A year later, Carroll wrote another letter home while sitting on the steps of a bombed-out church in northern France. The church’s bell had remained intact and was ringing out the joyous news of the Armistice being signed hours earlier and just a few miles away — on Nov.11, 1918. Carroll realized the immensity of the conflict and carnage which had just ended, a war machine which had consumed human life like a voracious vampire.
“I never thought that one’s part would be such a small part. But I found out that it is true when you say you are going to do your bit — it is a little bit. But you will read something very great about us in history.”
His words capture that sense of serving in something much larger and more noble than self — selfless sacrifice to preserve our American freedom.
The war efforts of WWI and II had that clarity of purpose. My father was a sailor on the USS Maine in WWI — but his sacrifice came in WWII when he was part of the huge logistical supply chain channeling ammo, equipment and supplies to the front.

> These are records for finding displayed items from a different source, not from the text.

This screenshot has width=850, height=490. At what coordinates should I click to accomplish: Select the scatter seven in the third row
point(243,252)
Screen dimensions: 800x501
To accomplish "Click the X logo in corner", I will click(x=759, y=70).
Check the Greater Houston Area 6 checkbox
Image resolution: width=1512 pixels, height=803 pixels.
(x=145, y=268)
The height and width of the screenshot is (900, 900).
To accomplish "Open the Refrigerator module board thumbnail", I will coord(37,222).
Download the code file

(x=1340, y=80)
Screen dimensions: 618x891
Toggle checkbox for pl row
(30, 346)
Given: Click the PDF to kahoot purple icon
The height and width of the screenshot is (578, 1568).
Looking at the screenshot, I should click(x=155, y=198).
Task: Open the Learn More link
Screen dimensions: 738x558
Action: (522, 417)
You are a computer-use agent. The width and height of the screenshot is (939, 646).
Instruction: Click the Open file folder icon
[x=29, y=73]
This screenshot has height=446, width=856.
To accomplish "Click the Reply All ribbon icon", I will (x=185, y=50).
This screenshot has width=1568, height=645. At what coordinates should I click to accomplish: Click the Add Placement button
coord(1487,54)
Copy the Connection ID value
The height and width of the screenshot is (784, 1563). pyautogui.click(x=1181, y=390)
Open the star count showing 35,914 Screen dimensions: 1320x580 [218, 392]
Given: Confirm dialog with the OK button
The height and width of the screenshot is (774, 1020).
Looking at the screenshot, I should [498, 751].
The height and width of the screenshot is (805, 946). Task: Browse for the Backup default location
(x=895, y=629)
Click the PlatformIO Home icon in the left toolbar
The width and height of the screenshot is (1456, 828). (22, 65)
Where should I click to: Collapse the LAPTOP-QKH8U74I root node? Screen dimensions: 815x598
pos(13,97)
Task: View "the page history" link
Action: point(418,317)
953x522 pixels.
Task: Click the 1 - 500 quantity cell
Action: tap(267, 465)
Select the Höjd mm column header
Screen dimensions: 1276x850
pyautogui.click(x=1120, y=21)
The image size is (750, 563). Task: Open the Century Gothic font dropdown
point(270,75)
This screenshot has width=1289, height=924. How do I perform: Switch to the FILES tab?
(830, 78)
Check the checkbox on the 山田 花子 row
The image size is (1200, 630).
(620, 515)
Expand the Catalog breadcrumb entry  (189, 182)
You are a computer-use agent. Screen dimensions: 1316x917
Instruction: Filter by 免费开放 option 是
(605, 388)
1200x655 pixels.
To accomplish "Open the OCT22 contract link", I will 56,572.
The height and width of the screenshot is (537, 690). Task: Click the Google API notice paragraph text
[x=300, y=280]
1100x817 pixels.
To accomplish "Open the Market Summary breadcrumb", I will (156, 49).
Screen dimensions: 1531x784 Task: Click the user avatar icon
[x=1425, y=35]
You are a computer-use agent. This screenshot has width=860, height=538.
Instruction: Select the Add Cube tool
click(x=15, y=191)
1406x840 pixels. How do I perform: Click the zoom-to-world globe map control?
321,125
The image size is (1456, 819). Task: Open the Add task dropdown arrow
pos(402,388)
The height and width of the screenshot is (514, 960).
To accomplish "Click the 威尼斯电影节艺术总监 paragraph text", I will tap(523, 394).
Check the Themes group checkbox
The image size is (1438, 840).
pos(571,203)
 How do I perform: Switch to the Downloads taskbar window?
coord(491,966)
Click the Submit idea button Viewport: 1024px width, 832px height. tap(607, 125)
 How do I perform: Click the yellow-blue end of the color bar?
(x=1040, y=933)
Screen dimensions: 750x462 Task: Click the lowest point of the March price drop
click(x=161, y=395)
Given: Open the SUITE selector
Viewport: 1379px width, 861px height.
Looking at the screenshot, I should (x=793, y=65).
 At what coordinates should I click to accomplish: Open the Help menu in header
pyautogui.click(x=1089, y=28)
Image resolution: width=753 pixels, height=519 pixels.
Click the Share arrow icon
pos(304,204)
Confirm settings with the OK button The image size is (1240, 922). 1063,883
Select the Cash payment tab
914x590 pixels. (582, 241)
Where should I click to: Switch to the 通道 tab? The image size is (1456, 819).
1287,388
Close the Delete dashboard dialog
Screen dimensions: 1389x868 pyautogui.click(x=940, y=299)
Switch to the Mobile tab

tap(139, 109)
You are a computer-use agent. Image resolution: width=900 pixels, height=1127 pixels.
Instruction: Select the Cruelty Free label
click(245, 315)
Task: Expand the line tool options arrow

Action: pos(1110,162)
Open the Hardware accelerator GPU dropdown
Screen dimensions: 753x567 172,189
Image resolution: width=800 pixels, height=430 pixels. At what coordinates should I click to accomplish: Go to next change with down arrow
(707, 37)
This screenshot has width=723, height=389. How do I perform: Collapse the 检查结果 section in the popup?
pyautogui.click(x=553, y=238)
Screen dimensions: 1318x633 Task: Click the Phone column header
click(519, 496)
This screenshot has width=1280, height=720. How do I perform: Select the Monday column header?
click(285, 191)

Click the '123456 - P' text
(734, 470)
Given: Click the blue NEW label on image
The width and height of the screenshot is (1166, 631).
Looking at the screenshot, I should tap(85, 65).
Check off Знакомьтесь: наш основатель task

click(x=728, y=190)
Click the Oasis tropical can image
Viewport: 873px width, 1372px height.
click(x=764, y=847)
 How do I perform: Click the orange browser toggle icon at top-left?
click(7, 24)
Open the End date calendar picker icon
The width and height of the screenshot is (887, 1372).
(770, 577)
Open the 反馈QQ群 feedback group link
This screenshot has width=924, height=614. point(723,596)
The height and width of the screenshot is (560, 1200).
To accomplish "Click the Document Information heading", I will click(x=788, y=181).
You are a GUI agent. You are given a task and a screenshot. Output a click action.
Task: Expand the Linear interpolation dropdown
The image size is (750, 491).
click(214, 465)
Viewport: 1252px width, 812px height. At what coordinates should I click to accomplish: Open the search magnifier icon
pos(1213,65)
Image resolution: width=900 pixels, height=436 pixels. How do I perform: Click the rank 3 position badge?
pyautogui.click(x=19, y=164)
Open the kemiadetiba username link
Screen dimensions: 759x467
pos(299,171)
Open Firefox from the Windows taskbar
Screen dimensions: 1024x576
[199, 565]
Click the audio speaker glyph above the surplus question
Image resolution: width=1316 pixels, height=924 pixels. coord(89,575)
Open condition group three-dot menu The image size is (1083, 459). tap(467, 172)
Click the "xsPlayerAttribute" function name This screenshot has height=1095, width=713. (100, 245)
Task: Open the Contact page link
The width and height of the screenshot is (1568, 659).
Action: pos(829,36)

Ed Burns’ shop repaired motors for factories humming 24-7 to feed that supply chain. Working late at night, he fell down an elevator shaft and broke an arm and his leg. I was 5 at the time and only later realized why my father was not coming home from work at night, instead lying in a hospital bed.
I entered kindergarten three months after D-Day. But I experienced some sense of the horrendous sacrifice made by American troops that historic day when a friend of mine name Hal poured out his story years later. His unit landed at Normandy the day after D-Day and, having positioned themselves on high ground, he was tasked by his commander to return to the beach to retrieve some equipment.
I sensed the emotion building up in Hal as he described how the cloudy weather and rough seas of D-Day had given way to blue skies and calmer waters that next day — when the beach was still covered with the carnage of his fellow soldiers from the day before. Hal’s voice faltered and tears welled up in his eyes — and in mine — as he grasped for words, having a picture in his mind that I can only imagine.
All gave some, some gave all. Many of them.
That brings us to Korea. My brother was captain of our football team, his best buddy, Leigh Whitaker, being the play-by-play announcer who credited my brother with all the gang tackles. Leigh was that kind of guy, light-hearted and helpful. But when Korea came, they went in opposite directions — my brother to a Coast Guard cutter in the Atlantic, Leigh to Korea as an Army medic. His unit was overwhelmed in a pre-dawn attack, most of his unit killed in the initial onslaught. Leigh was lined up with a few other survivors for execution, but a last-minute reprieve came when the enemy realized their value as prisoners.
Leigh was considered missing in action for more than three years. The reality of his having been a prisoner of war for 37 months and dropping to 85 pounds due to forced marches and sleeping on the ground only became known later, in August of 1953.
A list of returning POWs was being read out over the radio late at night. When I heard “Charles Leigh Whitaker, Cincinnati, Ohio,” I jumped out of bed and woke everyone up. “Leigh’s coming home.”
But life after military service is also challenging. Leigh married but his and his wife’s two beautiful children had muscular dystrophy. They were the national poster children for the Jerry Lewis telethon of 1963 and visited President Kennedy at the White House in that capacity shortly before his assassination.
No, I was never in uniform. But we all can serve our country in some capacity. Mine is writing, others do so by supporting our soldiers, sailors and airmen while overseas and, ever more so, when they return home.
Please be such a server — for a cause nobler than self.
James F. Burns is a retired professor at the University of Florida.